The legislation, known as Assembly Bill 431, will streamline what was a previously a slow and complicated process to re-enfranchise formerly incarcerated residents. Sisolak praised the move as an effort to "restore fairness and justice to thousands of Nevadans."
"I'm so excited about the positive impact these bills will have on our communities, especially communities of color," the Democratic governor wrote Wednesday on Twitter, noting that the measure will re-enfranchise an estimated 77,000 state residents.
The measure will go into effect July 1, and will automatically restore the right to vote to individuals with prior felony convictions who have completed the terms of their sentence, including parole or probation.
The bill received wide, bipartisan support in the Nevada State Assembly, passing 32-9, while passing along party lines in the Senate by a 13-8 vote.
Nevada Democrats have been working to increase voter participation after flipping both the governorship and the state legislature from red to blue during the 2018 midterm election cycle.
"I firmly believe that we should be doing everything we can to expand access to the ballot box, not restrict it," Sisolak said just before signing the measure, according to the Nevada Current. "This also includes people who have paid their debts to society after committing a crime. Not only is restoring their right to vote the right thing to do, it’s also the smart thing to do."
The other measure Sisolak signed into law will streamline the sealing of low-level marijuana convictions.
"As we look toward the future of legal cannabis, it's time to provide a better future for these Nevadans," the governor said on Twitter.
Thirty-six other states and the District of Columbia currently have policies restoring the right to vote for convicted felons. In Maine and Vermont, felons never lose their right to vote, even while they are incarcerated.
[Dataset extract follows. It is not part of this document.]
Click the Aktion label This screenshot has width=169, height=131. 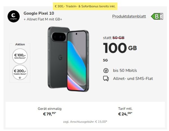click(x=20, y=44)

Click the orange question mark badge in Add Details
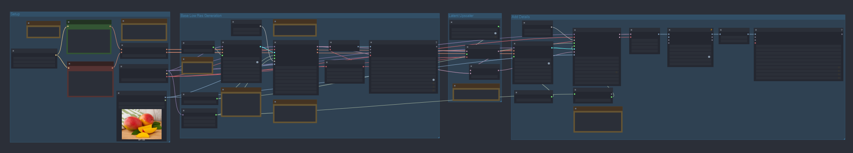[711, 30]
Nevada's decision to restore voting rights comes after Florida voters in November approved an amendment to automatically restore voting rights to as many as 1.5 million state residents with former convictions. Republicans in the Sunshine State have attempted to limit the amendment's expansion, however, passing a bill last month that would require those with former convictions to pay all court fees, fines and restitution before voting. Under the law, judges can waive those costs or convert them into community service hours.